### TEXT SHOWN

Jordan Spieth (+1800 to win):

The first couple of selections may remind some of my U.S. Open preview, but it’s not without good reason. Heck, we haven’t seen Spieth since he teed it up at Torrey Pines, but what he showed that week in San Diego and leading up to it are more than enough to convince me of his chances at Royal St. George’s.

The renaissance in his game this season has been on the back of phenomenal tee-to-green play. While he has a victory to his credit, coming at the Valero Texas Open, it feels like he should have more. When factoring in the Waste Management Phoenix Open, the AT&T Pebble Beach Pro-Am, the Masters and the Charles Schwab Challenge, Spieth is in weekend contention more often than not.

He’s just a normal, Spieth-like putting week away from capturing his fourth major title. Due to strong winds, the Open Championship typically offers slower putting surfaces, which may be the change that Spieth needs to overcome his unusual putting woes. If that’s the case, Spieth’s ball striking and creativity should take over and allow him to be right there come Sunday.

Patrick Cantlay (+3300 to win):

I believe at his best, Cantlay can make a legitimate claim as the most well-rounded golfer on the tour. Potentially a spicy take, I know, but the way he gets around a golf course looks so effortless at times and should bode well for Royal St. George’s.

Not only that, but these odds seem a touch too long given the caliber of player he is. The way I see it, Cantlay is an equivalent to Xander Schauffele but has the ability to close and win big tournaments. A bit harsh, yes, but staring down Morikawa at the Memorial and Thomas and Rahm at the Zozo Championship is no small feat.

While he doesn’t have a ton of success at the Open Championship, there’s enough for me given his current form. A T-12 at Carnoustie in 2018 is his best finish to date, and while Royal St. George’s may be a greener venue, that outing demonstrated that he’s comfortable enough in these parts to at least contend.

######

[SET TASKS]
- A) Retype the part of the golf preview that runs from "The first couple" up to and including "at Royal St. George’s.".
- B) Answer these questions from the golf preview:
(i) Which event did Spieth win this season?
(ii) What odds does the preview give for Cantlay to win?
(iii) What is Cantlay's best finish at the Open Championship, and where and when did it happen?
- C) List every golfer the golf preview mentions besides Jordan Spieth and Patrick Cantlay.

### GIVEN DATA

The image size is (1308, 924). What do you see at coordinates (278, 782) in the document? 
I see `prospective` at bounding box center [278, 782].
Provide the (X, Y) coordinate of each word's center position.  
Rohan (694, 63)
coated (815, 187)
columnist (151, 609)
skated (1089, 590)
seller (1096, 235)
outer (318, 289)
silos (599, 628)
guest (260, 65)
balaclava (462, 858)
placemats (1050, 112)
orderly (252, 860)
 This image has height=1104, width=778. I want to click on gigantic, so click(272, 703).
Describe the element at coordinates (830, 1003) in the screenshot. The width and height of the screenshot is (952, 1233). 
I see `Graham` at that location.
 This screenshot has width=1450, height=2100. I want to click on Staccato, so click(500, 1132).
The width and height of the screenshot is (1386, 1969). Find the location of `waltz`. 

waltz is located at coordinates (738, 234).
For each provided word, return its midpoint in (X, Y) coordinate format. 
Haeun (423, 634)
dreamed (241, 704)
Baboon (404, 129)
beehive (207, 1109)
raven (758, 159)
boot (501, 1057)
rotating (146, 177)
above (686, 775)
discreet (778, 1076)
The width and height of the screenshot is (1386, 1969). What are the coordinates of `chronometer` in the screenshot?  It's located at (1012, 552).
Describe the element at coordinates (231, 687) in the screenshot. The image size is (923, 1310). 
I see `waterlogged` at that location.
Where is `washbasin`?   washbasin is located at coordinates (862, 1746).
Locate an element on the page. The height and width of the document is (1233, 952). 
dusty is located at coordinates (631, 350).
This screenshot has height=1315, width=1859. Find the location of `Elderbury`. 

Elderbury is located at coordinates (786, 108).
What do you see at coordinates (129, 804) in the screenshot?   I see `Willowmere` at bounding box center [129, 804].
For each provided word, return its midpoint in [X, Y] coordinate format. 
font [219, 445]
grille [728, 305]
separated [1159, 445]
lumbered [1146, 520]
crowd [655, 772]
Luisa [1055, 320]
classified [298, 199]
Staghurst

######

[WRITTEN ANSWERS]
- A)
The first couple of selections may remind some of my U.S. Open preview, but it’s not without good reason. Heck, we haven’t seen Spieth since he teed it up at Torrey Pines, but what he showed that week in San Diego and leading up to it are more than enough to convince me of his chances at Royal St. George’s.

- B)
(i) The Valero Texas Open
(ii) +3300
(iii) A T-12 at Carnoustie in 2018

- C) Xander Schauffele, Morikawa, Thomas, Rahm